Eglises d'Asie

Après la manifestation publique de dissensions au sein du LTTE, un évêque catholique emmène une délégation de la société civile auprès de la direction des Tigres tamouls pour plaider la paix

Publié le 18/03/2010




Le 8 mars dernier, Mgr Kingsley Swampillai, évêque du diocèse catholique de Trincomalee-Batticaloa, a pris la tête d’une délégation de dirigeants issus de la société civile et des milieux religieux pour rencontrer la direction des Tigres tamouls. La visite était motivée par la crainte que n’éclatent dans le pays de graves troubles, voire un bain de sang, après l’annonce par un important commandant militaire de la rébellion tamoule d’une scission au sein du LTTE (les Tigres de libération de l’Eelam tamoul). Mgr Swampillai, lui-même d’origine tamoule, responsable d’un diocèse qui n’a pas été épargné par les combats entre les Tigres et les forces armées de Colombo au cours des combats de ces vingt dernières années, a rencontré S. P. Thamilchelvan, responsable politique du LTTE, pour lui dire l’inquiétude de « la société civile » face à cet événement et son souci d’éviter « à tous prix » une reprise des combats.

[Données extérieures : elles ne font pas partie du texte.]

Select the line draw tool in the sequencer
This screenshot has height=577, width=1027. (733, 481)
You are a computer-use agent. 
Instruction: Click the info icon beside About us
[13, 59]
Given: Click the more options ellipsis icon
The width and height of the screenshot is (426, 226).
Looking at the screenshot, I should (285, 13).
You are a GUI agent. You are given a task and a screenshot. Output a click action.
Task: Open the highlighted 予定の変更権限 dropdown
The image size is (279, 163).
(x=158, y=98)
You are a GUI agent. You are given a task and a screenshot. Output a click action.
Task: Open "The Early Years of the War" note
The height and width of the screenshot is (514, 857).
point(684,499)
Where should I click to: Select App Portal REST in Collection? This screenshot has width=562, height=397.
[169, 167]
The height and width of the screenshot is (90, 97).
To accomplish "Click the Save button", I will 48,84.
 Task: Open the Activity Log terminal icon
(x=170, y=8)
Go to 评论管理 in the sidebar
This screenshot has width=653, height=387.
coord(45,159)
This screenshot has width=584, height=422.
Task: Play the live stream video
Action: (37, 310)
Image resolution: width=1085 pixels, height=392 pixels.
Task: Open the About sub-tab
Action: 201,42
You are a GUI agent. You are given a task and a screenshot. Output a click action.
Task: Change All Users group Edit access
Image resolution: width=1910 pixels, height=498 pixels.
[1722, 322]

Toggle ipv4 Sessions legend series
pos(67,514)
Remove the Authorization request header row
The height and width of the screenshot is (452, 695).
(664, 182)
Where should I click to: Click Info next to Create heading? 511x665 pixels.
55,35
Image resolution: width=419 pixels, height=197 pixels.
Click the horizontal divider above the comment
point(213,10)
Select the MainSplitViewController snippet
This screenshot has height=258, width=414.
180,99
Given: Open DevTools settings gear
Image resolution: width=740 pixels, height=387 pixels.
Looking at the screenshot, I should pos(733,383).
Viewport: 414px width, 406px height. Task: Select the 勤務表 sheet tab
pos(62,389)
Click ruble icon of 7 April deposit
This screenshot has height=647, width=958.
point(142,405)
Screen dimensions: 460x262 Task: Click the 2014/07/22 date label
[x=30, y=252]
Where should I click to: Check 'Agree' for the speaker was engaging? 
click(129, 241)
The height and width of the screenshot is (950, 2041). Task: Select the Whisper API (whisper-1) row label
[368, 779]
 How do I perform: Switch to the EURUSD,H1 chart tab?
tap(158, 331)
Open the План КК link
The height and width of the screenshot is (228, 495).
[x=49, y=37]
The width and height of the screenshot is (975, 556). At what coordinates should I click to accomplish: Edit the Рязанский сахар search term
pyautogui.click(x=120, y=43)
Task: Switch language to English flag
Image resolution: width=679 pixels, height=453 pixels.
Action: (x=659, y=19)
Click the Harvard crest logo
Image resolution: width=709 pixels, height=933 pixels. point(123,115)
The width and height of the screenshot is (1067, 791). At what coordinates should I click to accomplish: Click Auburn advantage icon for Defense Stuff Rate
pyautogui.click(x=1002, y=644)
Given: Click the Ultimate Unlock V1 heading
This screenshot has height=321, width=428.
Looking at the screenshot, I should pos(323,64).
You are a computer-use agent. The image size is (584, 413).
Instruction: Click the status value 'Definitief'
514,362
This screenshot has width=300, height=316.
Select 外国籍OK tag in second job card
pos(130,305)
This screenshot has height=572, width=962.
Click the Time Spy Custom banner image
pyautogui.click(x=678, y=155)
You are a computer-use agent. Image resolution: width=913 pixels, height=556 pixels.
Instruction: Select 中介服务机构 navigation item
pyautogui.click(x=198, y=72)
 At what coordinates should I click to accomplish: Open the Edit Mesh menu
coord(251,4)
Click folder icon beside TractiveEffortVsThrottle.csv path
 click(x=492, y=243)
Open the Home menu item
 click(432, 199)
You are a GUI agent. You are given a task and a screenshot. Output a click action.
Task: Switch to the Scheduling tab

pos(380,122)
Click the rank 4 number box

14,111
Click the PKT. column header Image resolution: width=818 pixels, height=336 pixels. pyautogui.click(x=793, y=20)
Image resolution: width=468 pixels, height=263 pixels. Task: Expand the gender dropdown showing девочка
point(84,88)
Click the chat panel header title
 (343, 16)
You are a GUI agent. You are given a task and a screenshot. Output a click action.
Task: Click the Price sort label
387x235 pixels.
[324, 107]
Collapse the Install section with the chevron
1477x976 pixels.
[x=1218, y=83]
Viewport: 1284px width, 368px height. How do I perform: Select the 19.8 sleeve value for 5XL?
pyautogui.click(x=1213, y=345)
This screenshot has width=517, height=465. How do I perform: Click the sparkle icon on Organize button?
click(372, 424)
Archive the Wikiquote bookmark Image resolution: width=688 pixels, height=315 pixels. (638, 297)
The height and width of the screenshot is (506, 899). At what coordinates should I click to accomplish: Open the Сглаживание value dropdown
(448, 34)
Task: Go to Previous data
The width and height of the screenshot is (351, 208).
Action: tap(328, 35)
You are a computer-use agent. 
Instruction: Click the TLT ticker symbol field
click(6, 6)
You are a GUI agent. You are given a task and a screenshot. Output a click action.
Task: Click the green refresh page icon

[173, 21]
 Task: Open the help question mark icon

La crise au sein du LTTE s’est ouverte dans les premiers jours de ce mois de mars lorsque V. Muralitharan, alias Karuna, le commandant des Tigres tamouls pour la région Est, a déclaré faire scission d’avec le LTTE. L’armée gouvernementale a aussitôt été placée en état d’alerte maximale, Colombo craignant une reprise des combats. Selon les spécialistes de la rébellion tamoule, cette scission a mis sur la place publique des tensions existant depuis longtemps au sein du mouvement séparatiste. Karuna reproche à Vellupilai Prabhakaran, le chef suprême du LTTE, de favoriser les Tamouls de la région Nord, région dont est originaire Prabhakaran. Selon Karuna, les Tamouls de l’Est, qui vivent dans une région où ils cohabitent avec d’importantes minorités cinghalaise et musulmane, ont payé le prix de sang le plus lourd depuis vingt ans mais se trouvent sous représentés au sein de l’appareil du LTTE et les Tamouls de la région Est reçoivent moins d’aide que ceux du Nord. Vellupilai Prabhakaran a répliqué en expulsant, le 6 mars, Karuna du LTTE, et a lancé des commandos pour l’assassiner. Karuna commandant un tiers environ des forces militaires des Tigres, les Sri Lankais ont pensé que la guerre intestine qui se manifestait chez les Tigres pouvait déboucher sur un embrasement général et la reprise des hostilités, très nettement diminuées depuis le cessez-le-feu de février 2002 (1).

Lors de la rencontre avec S. P. Thamilchelvan, Mgr Kingsley Swampillai a souligné que le LTTE ne devait pas ignorer les avancées du processus de paix. Au nom de la délégation, il a demandé que le LTTE « reconsidère sa décision » concernant l’expulsion de Karuna et s’attache à refaire l’unité du mouvement. Il a ajouté que beaucoup craignaient que ce conflit ne débouche sur un régionalisme exacerbé d’où la région Nord et la région Est sortiraient divisées. En réponse, le leader tamoul a déclaré que l’appel à réintégrer Karuna venait « un petit peu trop tard » mais a promis qu’il n’y aurait pas de bain de sang et que les Tigres continueraient à ouvrer en douceur pour un accord de paix. Un nouveau commandant pour la région Est avait déjà été nommé, a-t-il ajouté.

Sur place, dans la région Est, l’inquiétude était vive dans les jours qui ont suivi l’annonce de cette crise. Un « hartal un arrêt de travail, a été annoncé par les partisans de Karuna. Un prêtre catholique interrogé par l’agence Ucanews le 9 mars a déclaré, sous le sceau de l’anonymat, que beaucoup de gens redoutaient les conséquences de la crise. « Avec un LTTE divisé en deux, il peut y avoir un clash a-t-il dit. De retour de Kiran, la ville où est né Karuna, où il avait célébré la messe, ce prêtre a précisé que les gens craignaient de perdre ce qu’ils avaient gagné depuis la mise en place du cessez-le-feu. Si les habitants de Kiran se disent partisans de Karuna, ailleurs, dans la province, les Tamouls se montraient divisés, certains soutenant la direction du LTTE, d’autres se déclarant partisans de Karuna.